L’ordinanza n. 7117 del 12 marzo 2020 della I° sezione civile della Corte di Cassazione offre importanti spunti di riflessione sul concordato preventivo in bianco, chiarendone la natura e dettando i canoni di confezionamento del relativo ricorso introduttivo.

L’istituto citato trova ricovero sotto l’egida normativa nell’art. 161, comma 6°, l.f., alla stregua del quale “l’imprenditore può depositare il ricorso contenente la domanda di concordato unitamente ai bilanci relativi agli ultimi tre esercizi e all’elenco nominativo dei creditori con l’indicazione dei rispettivi crediti, riservandosi di presentare la proposta, il piano e la documentazione di cui ai commi secondo e terzo entro un termine fissato dal giudice”.

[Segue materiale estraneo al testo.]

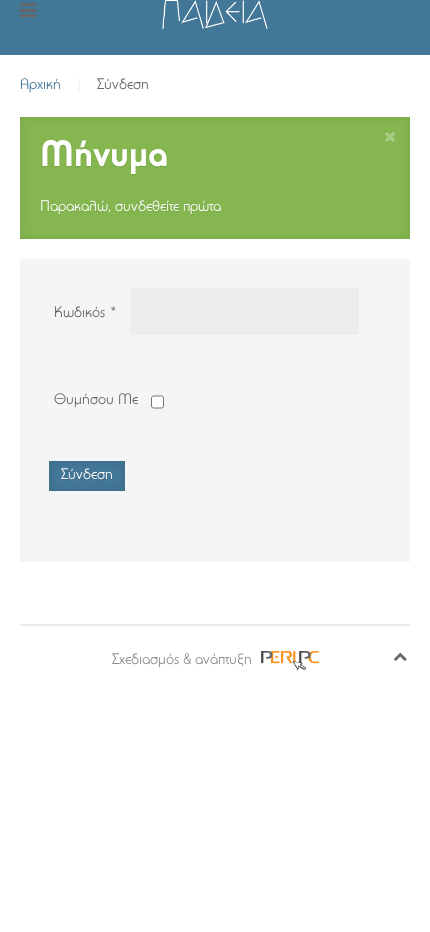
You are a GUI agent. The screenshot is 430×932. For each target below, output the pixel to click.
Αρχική (40, 85)
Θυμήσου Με (96, 400)
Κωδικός (85, 313)
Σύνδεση (87, 475)
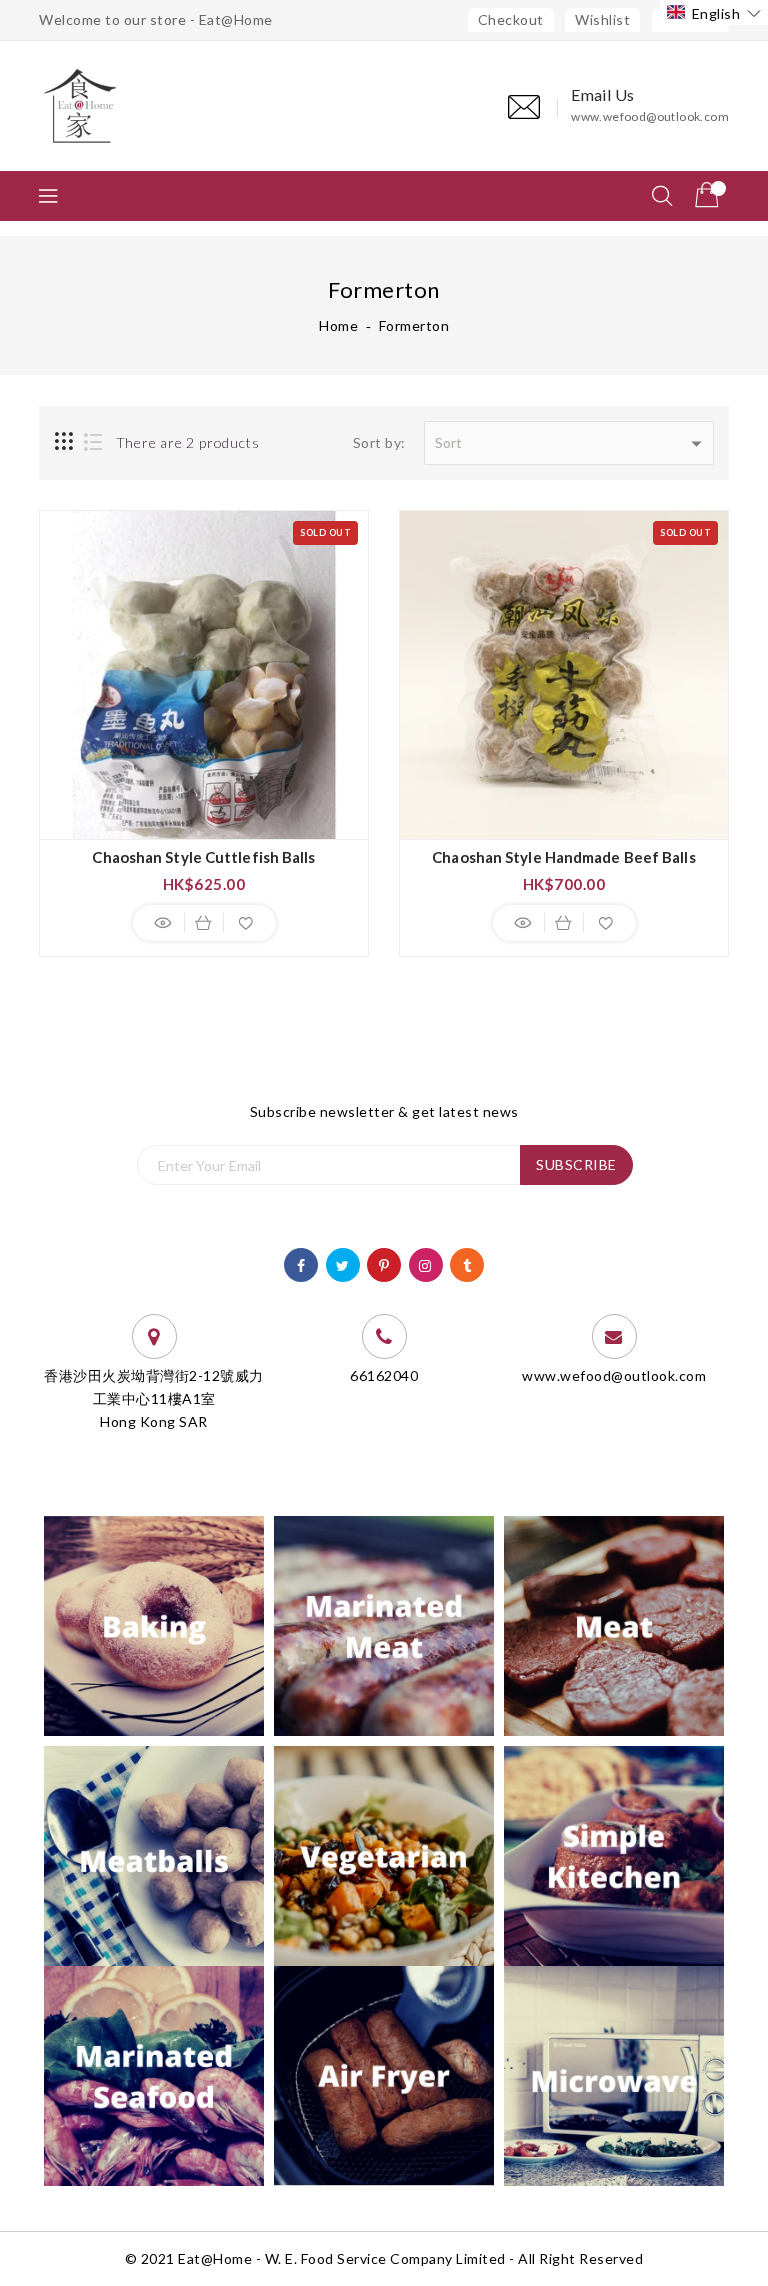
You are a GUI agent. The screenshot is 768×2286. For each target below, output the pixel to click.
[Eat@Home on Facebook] (301, 1263)
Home (338, 325)
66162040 (384, 1375)
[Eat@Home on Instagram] (425, 1263)
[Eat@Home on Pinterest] (384, 1263)
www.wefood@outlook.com (650, 116)
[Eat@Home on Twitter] (343, 1263)
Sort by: (379, 442)
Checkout (511, 19)
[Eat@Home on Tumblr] (467, 1263)
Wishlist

Sotto l’aspetto dogmatico, la domanda di concordato preventivo in bianco condivide la stessa natura giuridica della domanda di concordato ordinaria, dato che, in ogni caso, la procedura concordataria ha il suo avvio, hinc et inde, con la pubblicazione della domanda nel registro delle imprese e non dal momento del deposito del piano e della proposta.

Segnatamente, l’ordinanza in rassegna precisa che “il cosiddetto preconcordato costituisce quindi non un procedimento autonomo e anticipatorio prodromico all’introduzione della procedura concordataria vera e propria, ma una mera opzione di sviluppo del concordato, alternativa a quella prevista dalla L. Fall., art. 161, commi 1, 2 e 3, secondo cui all’imprenditore, che già ha assunto la qualità di debitore concordatario, è concessa la facoltà di procrastinare il deposito di proposta, piano e relativa documentazione, al fine di anticipare i tempi dell’emersione della crisi, in un termine concesso dal Tribunale”.

Quanto al contenuto del ricorso introduttivo, per superare il vaglio di ammissibilità, è sufficiente il deposito della documentazione dettata dal comma 6° dell’art. 161 l.f., senza che l’imprenditore possa ritenersi assoggettato ad un benché minimo onus assertivo circa l’indicazione del tipo di piano da adottare, delle linee essenziali del medesimo e delle forme di soluzione della crisi di impresa.

Ragionare diversamente, precisa la Corte, significherebbe sovvertire il fisiologico sviluppo della procedura originata dalla domanda in bianco, la quale – in sintonia con l’intento legislativo di promuovere l’emersione anticipata della crisi, consentendo un’immediata protezione del patrimonio del debitore per il periodo necessario all’elaborazione del piano ed alla sua presentazione ai creditori – implica, per sua natura, che l’imprenditore predisponga efficacemente il piano e la proposta, non prima di aver verificato lo stato della propria condizione imprenditoriale, nel termine assegnato dal Tribunale.

Logico corollario di tale impostazione risiede nell’impossibilità di teorizzare qualsivoglia margine di discrezionalità del Tribunale rispetto all’adesione alla richiesta di concessione del termine.

In buona sostanza, “il debitore, ove presenti una domanda anticipata di concordato accompagnata da tutti gli elementi stabiliti dalla L. Fall., art. 161, comma 6, ha diritto alla concessione del termine per predisporre la proposta, il piano e la documentazione di cui ai commi 2 e 3”.

Pur tuttavia, anche per ragioni di economicità processuale, laddove il Tribunale ravvisi ictu oculi il tenore meramente dilatorio della domanda di preconcordato, siccome diretta a differire la dichiarazione di fallimento piuttosto che a regolare la crisi dell’impresa, deve immediatamente ravvisarne l’inammissibilità per abuso del processo.

Senonché, ammonisce la Corte di Cassazione, l’abuso del processo va sempre dimostrato in concreto e, a tal fine, scevri di significanza probatoria sono, da un lato, il differimento del procedimento prefallimentare per effetto della presentazione del ricorso per concordato in bianco, accadimento non anomalo tanto da essere previsto dall’ultimo comma dell’art. 161 l.f., e, dall’altro, la consapevolezza dell’imprenditore della consistenza dello stato di crisi dell’impresa, giacché la di lui volontà di porvi fine – con una soluzione concordataria – sostanzia un presupposto indefettibile dell’istituto in esame.